The Handmade Chocolates class is always popular at Valentine’s Day, so in the spirit of the season, I share my recipe for you here. Enjoy!
Traditional Chocolate Truffles
Yield: approx. 3-4 dozen truffles
Ingredients
1/3 C. heavy whipping cream
6 Tbls. unsalted butter, cut into small pieces
2 C. (one 12-ounce bag) semi-sweet or dark chocolate chips (I prefer dark or bittersweet chocolate for this recipe)
Coating:
1/3 C. Dutch-processed cocoa powder
OR
1/3 C. almond meal, lightly toasted in a 350-degree oven for 5 minutes
Directions:
1. Place the chocolate chips in a medium stainless steel bowl.

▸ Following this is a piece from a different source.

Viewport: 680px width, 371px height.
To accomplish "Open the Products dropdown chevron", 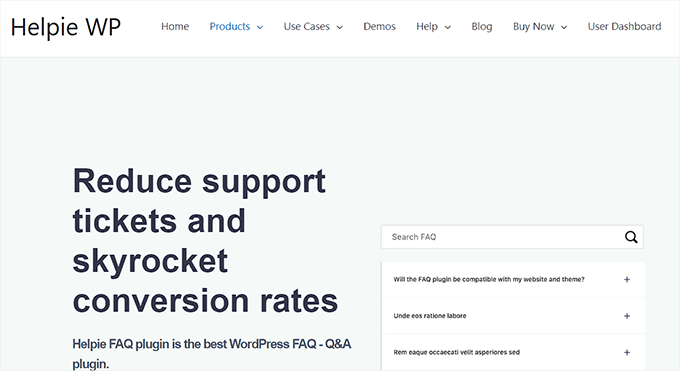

2. Place the cream and butter in a small saucepan. Bring to a simmer over medium-high heat, just until bubbles form around the edges and steam arises from the pan. [This is called “scalding” the cream.] *Be careful not to let the cream boil—it will spill over the edge of the pan!
3. Pour cream mixture over the chocolate chips. Cover with plastic wrap and allow to sit for 5 minutes so the chips can melt.
4. Stir with a wire whisk until completely smooth. NOTE: If chocolate does not melt completely, set the bowl over a pan of barely simmering water to create a double boiler. Continue stirring with whisk until mixture is complete smooth.
5. Remove bowl from double boiler. Cover with plastic wrap (works best when the wrap touches the surface of the chocolate directly) and refrigerate until firm, 1-2 hours.
6. Scoop and roll the mixture into 1-inch balls.
7. To coat the truffles, place the cocoa powder (or almond meal) in a small bowl. Roll each ball in the coating and transfer the truffles to a tray or container lined with waxed paper. Separate layers with additional waxed paper.
8. Cover tightly and refrigerate up to 2 weeks or freeze up to 3 months.
Note: Chocolate truffles taste best when served at room temperature. Allow them to warm to room temp. before serving.
Alma asks: I baked a moist 7-Up pound cake, but it turned out a disaster!!! The measurements I followed are:
3 C. all purpose flour
3 C. sugar (I used half the sugar)
5 eggs
1 C. Sprite (no 7-up available)
1 T. vanilla
Bake in 325 oven for 60+10 mins (1 hr.+10 mins). That was the recipe on YouTube I saw.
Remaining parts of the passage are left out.